The Domino’s Pizza Email Blast

The first email I received this morning at 11:36am CST was from Domino’s Pizza with the subject, “Score a great deal today from Domino’s.”

First Impression

  • I wasn’t really that amazed by this email blast. Nothing really drew my eye, well except for that pizza. But even with that photo, the pizza doesn’t look appealing. Perhaps if they would bump up the contrast and make the colors pop a bit more.
  • The emphasis of this email is the deal price of the Domino’s American Legend Pizza. So why is the price so small and almost lost in the copy?
  • Why is so much space dedicated to a hiring call-to-action? I would imagine that only a very small subset of the email’s target audience would actually be searching for employment. Dedicating such a large portion and driving attention away from today’s promotion for a message that only applies to a small slice of the target-list does not make sense. That space could have been better used in my opinion.
  • The relation between the Super Bowl and this email is a bit on the weak side. The only slight reference is in the subject, “Score a great deal…” Other than that, I don’t see the email attempting to form a direct relationship between pizza and the Super Bowl.

The Pizza Hut Email Blast

I have to give it to Pizza Hut, the timing was perfect. While I received the email blast from Domino’s at 11:36am CST, I received the one from Pizza Hut at 3:13pm CST. With the game only a couple of hours away, Pizza Hut sent out their call-to-action much closer to the decision making point.
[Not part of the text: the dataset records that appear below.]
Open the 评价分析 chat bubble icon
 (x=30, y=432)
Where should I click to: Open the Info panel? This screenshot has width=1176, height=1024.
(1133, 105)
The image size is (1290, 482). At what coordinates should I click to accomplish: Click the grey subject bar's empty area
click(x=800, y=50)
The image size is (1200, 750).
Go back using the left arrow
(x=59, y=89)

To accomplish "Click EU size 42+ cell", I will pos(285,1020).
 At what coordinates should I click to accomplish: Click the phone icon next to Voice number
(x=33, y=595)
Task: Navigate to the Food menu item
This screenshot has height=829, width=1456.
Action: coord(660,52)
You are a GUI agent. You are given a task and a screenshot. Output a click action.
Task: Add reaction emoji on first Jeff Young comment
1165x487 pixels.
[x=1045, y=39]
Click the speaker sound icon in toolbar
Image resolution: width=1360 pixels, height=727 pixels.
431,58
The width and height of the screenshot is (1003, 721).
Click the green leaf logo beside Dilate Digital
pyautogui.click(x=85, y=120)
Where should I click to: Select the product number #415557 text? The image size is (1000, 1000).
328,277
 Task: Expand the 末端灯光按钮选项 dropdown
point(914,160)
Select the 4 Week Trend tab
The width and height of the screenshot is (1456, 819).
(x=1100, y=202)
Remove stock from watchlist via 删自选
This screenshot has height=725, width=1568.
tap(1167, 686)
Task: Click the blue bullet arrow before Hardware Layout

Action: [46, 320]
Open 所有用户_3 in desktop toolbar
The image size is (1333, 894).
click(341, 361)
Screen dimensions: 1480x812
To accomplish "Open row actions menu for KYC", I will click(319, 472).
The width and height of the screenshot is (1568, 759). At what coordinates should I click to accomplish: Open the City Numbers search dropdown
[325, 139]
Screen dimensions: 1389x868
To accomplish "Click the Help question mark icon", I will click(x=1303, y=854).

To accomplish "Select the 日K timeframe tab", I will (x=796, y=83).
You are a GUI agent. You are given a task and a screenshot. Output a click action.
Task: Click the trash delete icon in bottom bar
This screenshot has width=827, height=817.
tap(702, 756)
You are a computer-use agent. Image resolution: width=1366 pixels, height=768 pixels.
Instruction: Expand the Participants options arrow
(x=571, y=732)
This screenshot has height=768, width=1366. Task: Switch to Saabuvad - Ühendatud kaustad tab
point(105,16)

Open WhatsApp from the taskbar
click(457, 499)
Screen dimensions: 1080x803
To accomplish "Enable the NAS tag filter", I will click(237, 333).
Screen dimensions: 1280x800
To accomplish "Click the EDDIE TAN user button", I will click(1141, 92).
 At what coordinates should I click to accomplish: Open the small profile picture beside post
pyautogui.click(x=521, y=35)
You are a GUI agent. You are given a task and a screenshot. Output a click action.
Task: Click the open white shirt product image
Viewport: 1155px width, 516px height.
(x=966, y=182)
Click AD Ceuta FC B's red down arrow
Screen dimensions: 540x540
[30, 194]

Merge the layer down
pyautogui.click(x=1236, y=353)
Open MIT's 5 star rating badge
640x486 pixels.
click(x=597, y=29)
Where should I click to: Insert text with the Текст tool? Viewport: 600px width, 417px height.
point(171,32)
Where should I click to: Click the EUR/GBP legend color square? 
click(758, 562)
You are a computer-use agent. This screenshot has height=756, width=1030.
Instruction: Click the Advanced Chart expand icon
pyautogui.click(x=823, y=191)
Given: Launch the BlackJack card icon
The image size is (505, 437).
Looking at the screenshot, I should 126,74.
Email subject: “$10 Any: Big Deal for the Big Game”

First Impressions

  • I prefer the subject line for Pizza Hut’s, “$10 Any: Big Deal for the Big Game”. Not only does it give an eye-popping prize for impulse buyers, but it also has a strong correlation with the Super Bowl. Pizza Hut’s subject line made me want to click on it more to read the email blast versus that from Domino’s.
  • I really like the design of Pizza Hut’s email blast versus that of Domino’s. It’s simple, it’s direct, and it pops. The colors work well together and the right elements have great contrast. “Watch The Big Game With Any Pizza for $10” is large and bold taking the center of attention as it should be. Not only does it stand out, but it repeats the promotion from the subject line.
  • In addition, I like the fact that the entire design of the email is focused on the “Big Game” and creating that correlation with pizza and the Super Bowl. The photo used of a group of friends watching a big moment in the big game while enjoying Pizza Hut is classic. The photo in this email leaves a much better impression than the one in the email blast from Domino’s.
  • I also like the fact that Pizza Hut has an upsell in their call-to-action in the email. There was no upsell in the email blast from Domino’s except if you considered the “Would you like to work for Domino’s?” call-to-action. You don’t see Pizza Hut trying to recruit it’s email-list and correctly target the message for today,

Overall, Pizza Hut just gave a great 101 lesson to Domino’s when it comes to email blasts. Not only was Pizza Hut’s email blast more directly tied in with the Super Bowl, but the overall design, use of colors, upsell opportunity, and call-to-action was more refined and polished hands down.